Legendary member
Bronze Member
I think everyone would have to agree that "doing the coding" is the best way. Well, I mean, hands-on. Anyhow, though, along with that, what are the better ways to learn? Do you feel classes help? Do you like self-help books like those "Learn a Coding Language in 24 Hours" stuff?
Learning by doing is definitely the way here. More specifically, learning by breaking things and trying to understand why something doesn't work.
Otherwise the other thing I suggest is looking for projects in your target language and just learn by reading the code. There's no shortage of open source projects on GitHub so you will most definitely find something suitable. (I used to look through "awesome-" lists on GH because they would often point you at good projects to look at).
Books are ok, but they become out dated quickly.

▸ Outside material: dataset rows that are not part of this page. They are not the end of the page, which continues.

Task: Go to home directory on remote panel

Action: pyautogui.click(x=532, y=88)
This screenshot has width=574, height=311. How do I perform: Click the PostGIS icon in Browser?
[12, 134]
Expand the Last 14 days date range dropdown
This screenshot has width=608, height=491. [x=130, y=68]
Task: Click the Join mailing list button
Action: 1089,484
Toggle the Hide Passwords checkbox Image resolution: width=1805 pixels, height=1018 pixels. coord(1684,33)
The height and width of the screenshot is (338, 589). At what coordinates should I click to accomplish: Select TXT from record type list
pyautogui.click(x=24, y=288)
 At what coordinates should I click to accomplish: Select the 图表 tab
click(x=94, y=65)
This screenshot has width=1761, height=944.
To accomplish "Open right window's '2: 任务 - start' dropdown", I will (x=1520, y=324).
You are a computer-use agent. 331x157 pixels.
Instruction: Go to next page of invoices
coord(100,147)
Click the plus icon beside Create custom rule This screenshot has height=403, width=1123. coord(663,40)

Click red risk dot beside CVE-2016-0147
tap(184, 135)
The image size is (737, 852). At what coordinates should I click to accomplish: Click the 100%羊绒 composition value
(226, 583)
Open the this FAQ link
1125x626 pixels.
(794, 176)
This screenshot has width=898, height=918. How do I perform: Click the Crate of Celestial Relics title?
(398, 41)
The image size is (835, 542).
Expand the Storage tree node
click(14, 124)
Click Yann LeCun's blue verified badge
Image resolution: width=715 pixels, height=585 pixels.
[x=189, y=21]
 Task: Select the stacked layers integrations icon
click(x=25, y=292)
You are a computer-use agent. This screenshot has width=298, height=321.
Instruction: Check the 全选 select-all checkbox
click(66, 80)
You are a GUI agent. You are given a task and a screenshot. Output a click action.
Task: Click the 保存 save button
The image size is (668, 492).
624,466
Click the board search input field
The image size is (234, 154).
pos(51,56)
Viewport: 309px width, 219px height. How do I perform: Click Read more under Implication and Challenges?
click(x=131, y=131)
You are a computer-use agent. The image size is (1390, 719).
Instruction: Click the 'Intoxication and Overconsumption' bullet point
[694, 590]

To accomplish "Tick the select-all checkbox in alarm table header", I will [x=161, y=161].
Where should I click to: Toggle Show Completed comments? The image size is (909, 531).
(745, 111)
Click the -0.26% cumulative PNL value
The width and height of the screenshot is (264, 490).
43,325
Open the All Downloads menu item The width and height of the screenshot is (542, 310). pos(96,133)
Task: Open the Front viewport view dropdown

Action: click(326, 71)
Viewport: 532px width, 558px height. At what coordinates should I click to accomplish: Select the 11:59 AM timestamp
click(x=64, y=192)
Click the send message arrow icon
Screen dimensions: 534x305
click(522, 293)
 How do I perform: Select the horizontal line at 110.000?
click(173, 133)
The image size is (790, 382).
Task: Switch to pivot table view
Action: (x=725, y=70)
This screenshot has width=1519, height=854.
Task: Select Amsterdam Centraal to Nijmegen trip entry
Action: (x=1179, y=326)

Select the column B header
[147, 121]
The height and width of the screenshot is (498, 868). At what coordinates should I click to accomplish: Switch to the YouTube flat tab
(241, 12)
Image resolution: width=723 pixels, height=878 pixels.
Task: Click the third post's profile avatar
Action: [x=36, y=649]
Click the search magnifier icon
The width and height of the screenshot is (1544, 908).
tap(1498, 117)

So rather than looking at books that teach you a coding language you're probably better reading those around software architecture practices instead.
Cranky Curmudgeon
Bronze Member
You can read all you like, you can watch videos all you like but literally nothing is a substitute for *doing*. Not even immersing yourself in the language you're targeting is really good enough because there will be an awful lot of 'why does this work this way'.
The other reality is that a lot of tutorials and guides are... often inaccurate, often gloss over key concepts and often don't teach you how to build things but how to build a specific thing without explaining how it really works. I've lost count of the 'let's build a blog' tutorials I've seen over the years that don't really explain how any of it works so all you've learned is how to build a blog, not any of the concepts about why any of it actually does anything.
I recently did an intro course to Godot on Zenva. So many concepts badly and incompletely explained, to the point where none of the 'why we are doing it this way' is explained, and some of the things they encouraged had results that made sense to me but wouldn't to other people because of things not readily explained. Heck, one of the quiz sections in the course asked questions that the entire course doesn't cover at all, and that unless you were already fluent in another language you'd only ever be able to guess the answer.
The only thing I would say is that as much as I'll always advocate learn by doing, the one headache you won't avoid with this technique is the 'it doesn't work, why doesn't it work' roadblock. Solving this can be non-obvious and often best done with someone who does know what's going on.